Sezione testo »
===============

Nel 2050, ci sarà un solo lavoratore per ogni pensionato. Ecco il motivo dell’importanza della riforma.
È scattato al ministero del Lavoro il tavolo di confronto tra Esecutivo e parti sociali per la riforma delle pensioni. Qualunque intervengo si decide di fare, si dovrà considerare l’attuale scenario di spesa pensionistica così come dell’evoluzione demografica. E poi, non meno importante, si dovrà considerare l’andamento del mercato del lavoro in uno Stato come l’Italia che ha un tasso di occupazione tra i meno alti in Unione Europea.
A parlare è stato il presidente dell’Inps, Pasquale Tridico, che durante la riunione ha spiegato che lo scenario per il 2029 è critico, con un rapporto tra lavoratori e pensionati che da 1,4 arriverà a 1,3 per poi raggiungere, nel 2050 l’uno a uno.
Qualunque scelta di anticipo in merito all’età di vecchiaia dovrà prendere in considerazione l’andamento dell’aspettativa di vita, che con il Covid è scesa ma forse si sta riprendendo, e avere a che fare anche con i contributi versati. Si potrebbe inoltre optare per la via dell’anticipo per quelle categorie che navigano maggiormente in acque complicate, seguendo la scia delle regole dell’Ape sociale.
Il ministro del Lavoro, Marina Elvira Calderone, ci ha tenuto a precisare che «si lavorerà per trovare meccanismi di ulteriore miglioramento dell’attuale normativa vigente per quanto riguarda, in particolare, la flessibilità in uscita, specialmente in riferimento alle categorie più interessate da lavori usuranti».

===============

Dati di partenza »
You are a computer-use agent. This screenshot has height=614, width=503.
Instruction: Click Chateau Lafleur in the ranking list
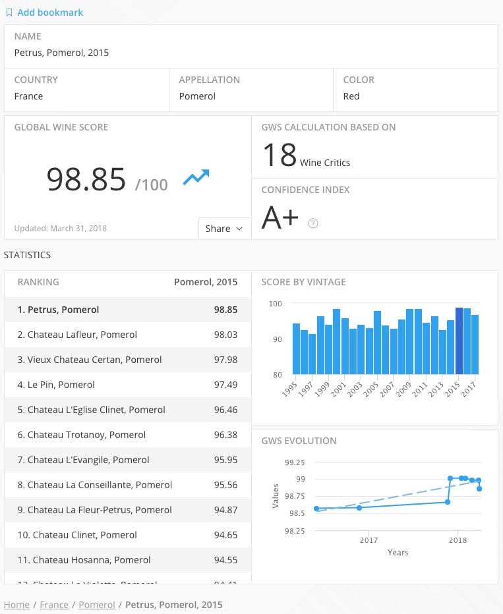click(80, 334)
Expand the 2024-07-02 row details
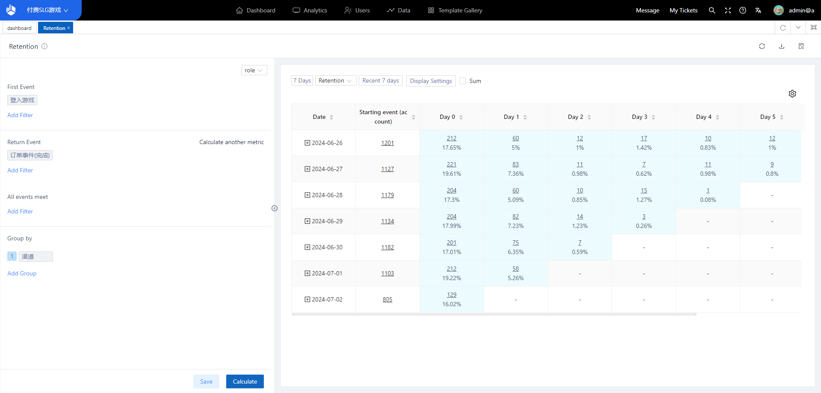The height and width of the screenshot is (393, 821). 307,299
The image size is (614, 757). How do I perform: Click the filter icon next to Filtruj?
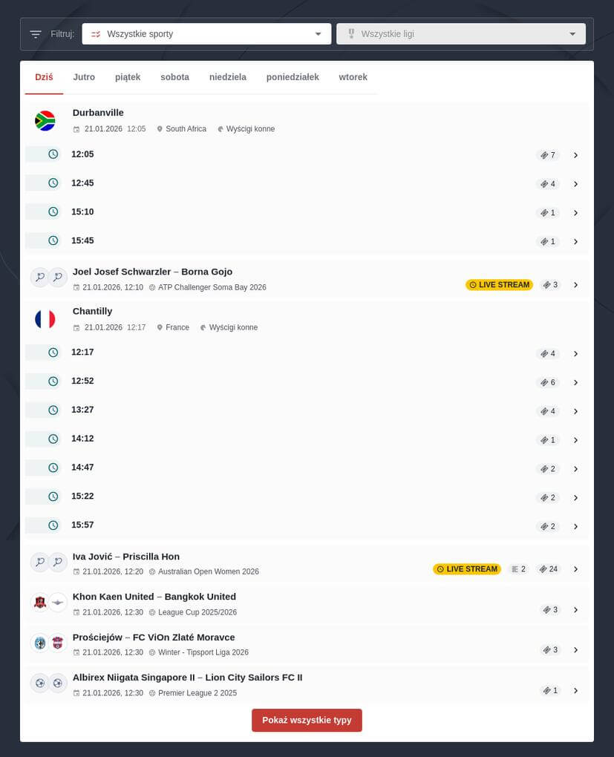tap(35, 33)
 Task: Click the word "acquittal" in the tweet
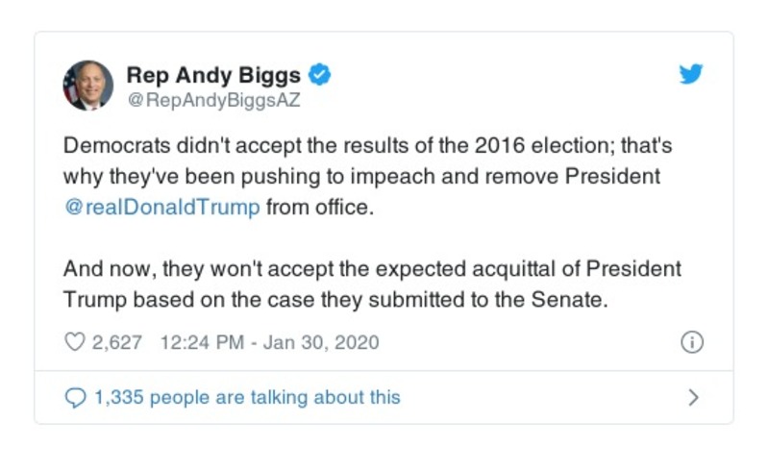point(514,268)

===============

Cosa farai »
- 1) Ricopia dal testo sulla riforma delle pensioni il passo che va da "Qualunque scelta di" fino a "regole dell’Ape sociale." compreso.
- 2) Continua il testo sulla riforma delle pensioni a partire dalla sua ultima frase.

Risposte »
- 1)
Qualunque scelta di anticipo in merito all’età di vecchiaia dovrà prendere in considerazione l’andamento dell’aspettativa di vita, che con il Covid è scesa ma forse si sta riprendendo, e avere a che fare anche con i contributi versati. Si potrebbe inoltre optare per la via dell’anticipo per quelle categorie che navigano maggiormente in acque complicate, seguendo la scia delle regole dell’Ape sociale.

- 2)
L’Esecutivo, infatti, intende «ripristinare permanentemente il Nucleo di valutazione della spesa previdenziale» per meglio tenere sotto controllo gli aspetti che influiscono sulla spesa «consentendo una revisione sostenibile del sistema».
Il Governo intende anche dibattere in merito alla previdenza complementare, in quanto un supporto alla seconda gamba del meccanismo condurrebbe a un aumento dei fondi pensione e assegni decisamente più consistenti.
Inoltre, il governo mira a bloccare gli interventi effettuati per tamponare, come quelli attuati dal 2019 in poi, ossia Quota 100, Quota 102 e 103 e a creare, invece, una riforma strutturale, che però è sempre insidiata da un grosso limite, quello delle risorse.
Questo scenario pare non aver convinto il sindacato Cgil, che tramite il suo segretario Maurizio Landini, ha detto che mancano risposte sia in merito alla questione dei tempi, sia in merito alle risorse.
La Cgil, infatti, parla di “disponibilità generica”. La Uil, pur essendo meno critica, ha chiesto di avere risposte urgenti perché gli interventi andrebbero messi nel Def di aprile.